### WHAT YOU WILL DO
A. According to the medical schools abstract, how many states in the North have no fully accredited medical schools?
B. Translate this sentence from the medical schools abstract into Spanish: "Six states in the North do not have any fully accredited medical schools."
C. Rewrite the medical schools abstract from "Factors including historical" up to and including "addressing this inequity.", changing "insecurity" to "armed conflict".

North-South Divide in the Distribution of Medical Schools in Nigeria: A Tale of Internal Inequity

Main Article Content

Joshua Adejo Okpanachi https://orcid.org/0009-0005-4489-3968
Paul Tunde KingPriest https://orcid.org/0000-0002-4815-7635
Moses Ahangba Adamgbe https://orcid.org/0009-0009-1023-0305
Yongmi Nathaniel Dana’an https://orcid.org/0009-0005-4489-3968
Enoch Olaoluwa Olatoye https://orcid.org/0009-0008-4040-0160
Barnabas Tobi Alayande

Keywords

Northern Nigeria, Southern Nigeria, Medical Schools, Medical Education

Abstract

Background: Nigeria, the most populous country in Africa, is broadly divided into Northern and Southern geopolitical regions based on a historical, geographic, and political divide. While this division is predominantly geopolitical, it also aligns with deep-rooted disparities in socioeconomic development, educational attainment, infrastructure, and healthcare access.


Methodology: This opinion paper sheds light on the inequitable distribution of the 65 Medical and Dental Council of Nigeria-approved medical schools (as at July 2025) between Northern and Southern Nigeria.


Results: The inequitable distribution of accredited medical schools between Northern and Southern Nigeria is in a ratio of 1:3. Six states in the North do not have any fully accredited medical schools. The North’s 13 fully accredited schools have the capacity to graduate a little above 1,700 medical students, whereas the South’s 32 fully accredited schools have the potential to graduate almost 4,000 medical doctors in every given academic calendar.


Factors including historical educational disadvantage, economic constraints, sociocultural factors, and insecurity were major contributory factors to this disparity.


Conclusion: Strengthening political will, using public-private partnerships and innovative funding mechanisms, and encouraging inter-regional migration of health workers are key to a multipronged approach to addressing this inequity.

### SUPPLIED MATERIAL
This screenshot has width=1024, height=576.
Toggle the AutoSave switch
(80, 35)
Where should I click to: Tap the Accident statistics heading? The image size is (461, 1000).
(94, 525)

==

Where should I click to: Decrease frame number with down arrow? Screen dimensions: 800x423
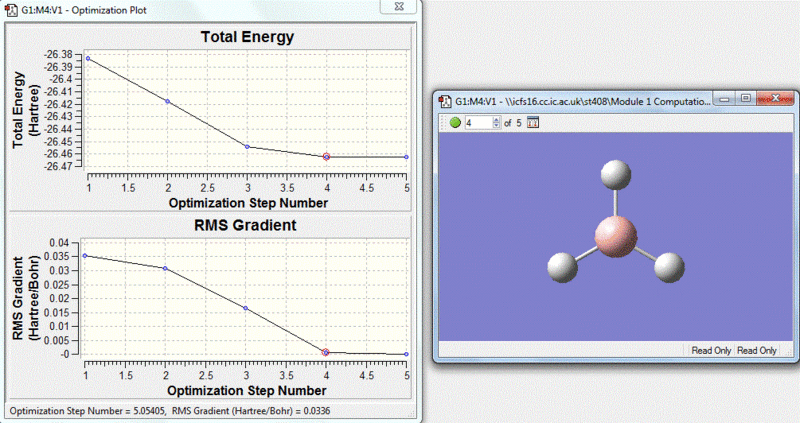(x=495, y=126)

### ANSWERS
A. Six

B. Seis estados del Norte no tienen ninguna facultad de medicina totalmente acreditada.

C.
Factors including historical educational disadvantage, economic constraints, sociocultural factors, and armed conflict were major contributory factors to this disparity.


Conclusion: Strengthening political will, using public-private partnerships and innovative funding mechanisms, and encouraging inter-regional migration of health workers are key to a multipronged approach to addressing this inequity.